▶ **Trecho do documento**
⁂
A ética empresarial é o lucro, mais nada. A disposição de determinadas empresas de dar suporte às ações ilegais da ditadura é parte do traço de caráter da empresa capitalista em geral: ela se lixa para a legalidade, a existência de normas e leis, Estado de Direito, exceto quando estes lhes sirvam diretamente ou, pelo menos, não a atrapalhe. O fato de que o próprio Estado (o corpo diplomático, as forças repressivas, a burocracia técnica, o aparato judicial, etc.) seja moldado para servir aos seus interesses não é suficiente. Há procedimentos que seriam inaceitáveis aos olhos da população em geral, mesmo de uma população domesticada. Esses são executados na sombra.
⁂
▶ **Tarefa a**
Reescreva os registros substituindo "height" por "vertical size" e mantendo todo o restante inalterado. Omita as imagens na resposta.
⁂
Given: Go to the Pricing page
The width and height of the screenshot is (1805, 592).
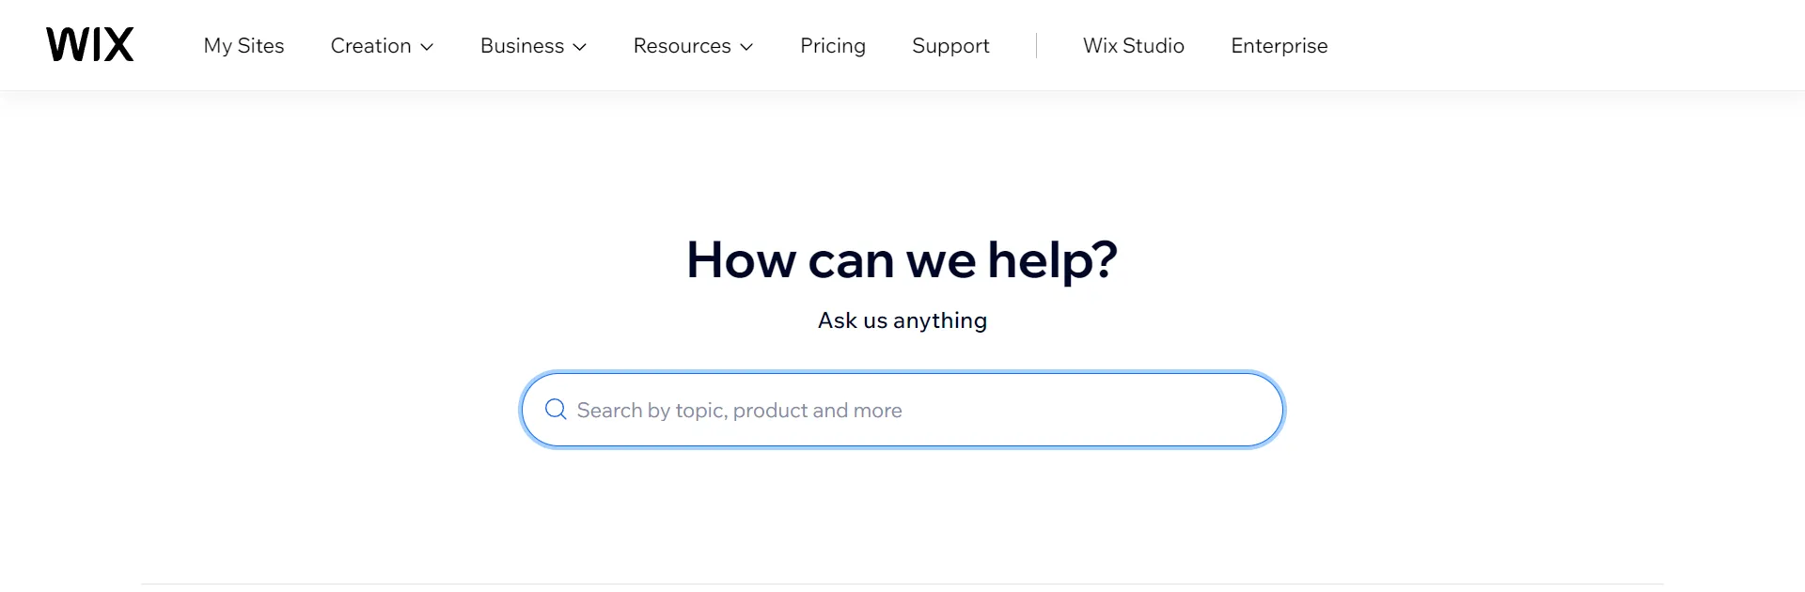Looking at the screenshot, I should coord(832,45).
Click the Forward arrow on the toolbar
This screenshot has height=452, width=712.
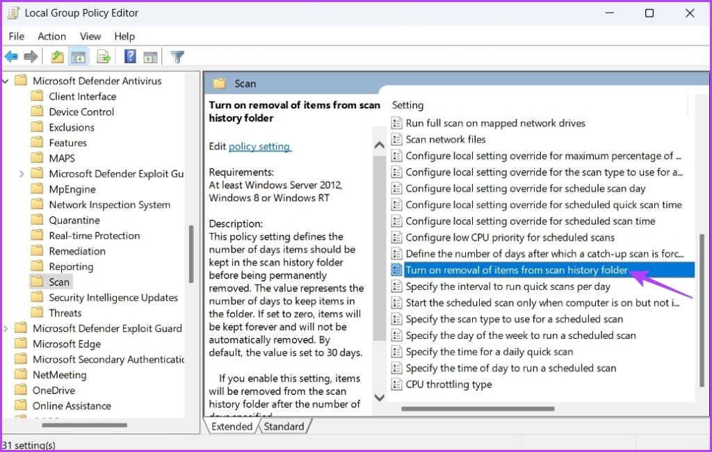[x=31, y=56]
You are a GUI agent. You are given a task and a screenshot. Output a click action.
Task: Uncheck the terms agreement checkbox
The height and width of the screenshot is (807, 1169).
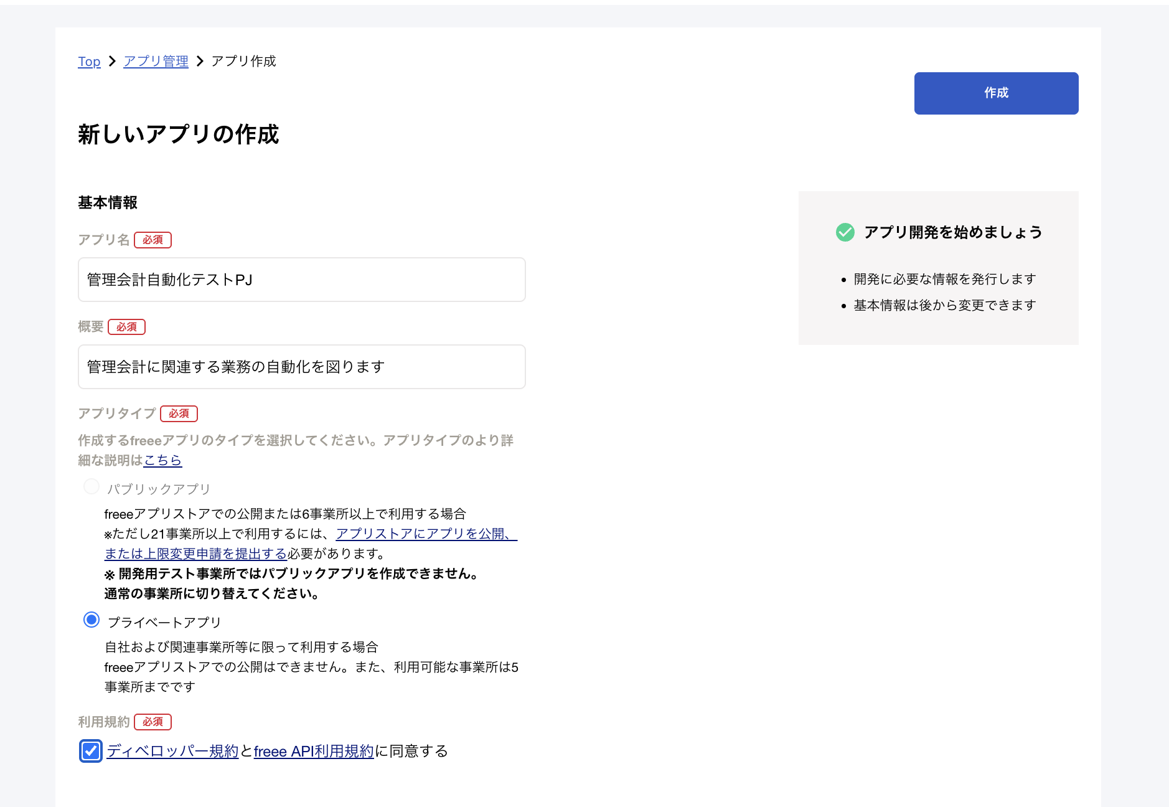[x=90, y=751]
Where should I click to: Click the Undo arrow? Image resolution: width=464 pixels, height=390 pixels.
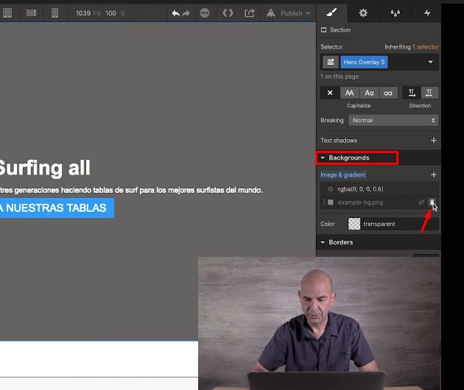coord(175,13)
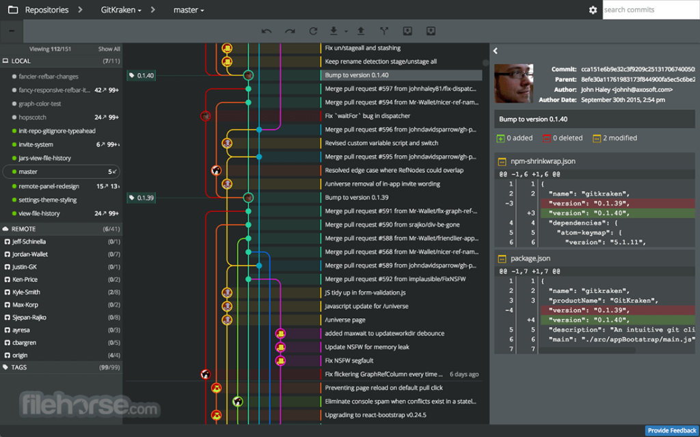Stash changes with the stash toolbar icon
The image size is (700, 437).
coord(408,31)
⁂
▶ **Tarefa b**
De acordo com o trecho do documento, de que modo são executados os procedimentos que seriam inaceitáveis aos olhos da população em geral?

▶ **Resposta completa a**
Given: Go to the Pricing page
The width and vertical size of the screenshot is (1805, 592).
Looking at the screenshot, I should coord(832,45).
Click the Forward arrow on the toolbar
This screenshot has vertical size=452, width=712.
[x=31, y=56]
You are a GUI agent. You are given a task and a screenshot. Output a click action.
Task: Uncheck the terms agreement checkbox
The vertical size and width of the screenshot is (807, 1169).
[x=90, y=751]
Where should I click to: Click the Undo arrow? Image resolution: width=464 pixels, vertical size=390 pixels.
coord(175,13)
Stash changes with the stash toolbar icon
The image size is (700, 437).
coord(408,31)

▶ **Resposta completa b**
São executados na sombra.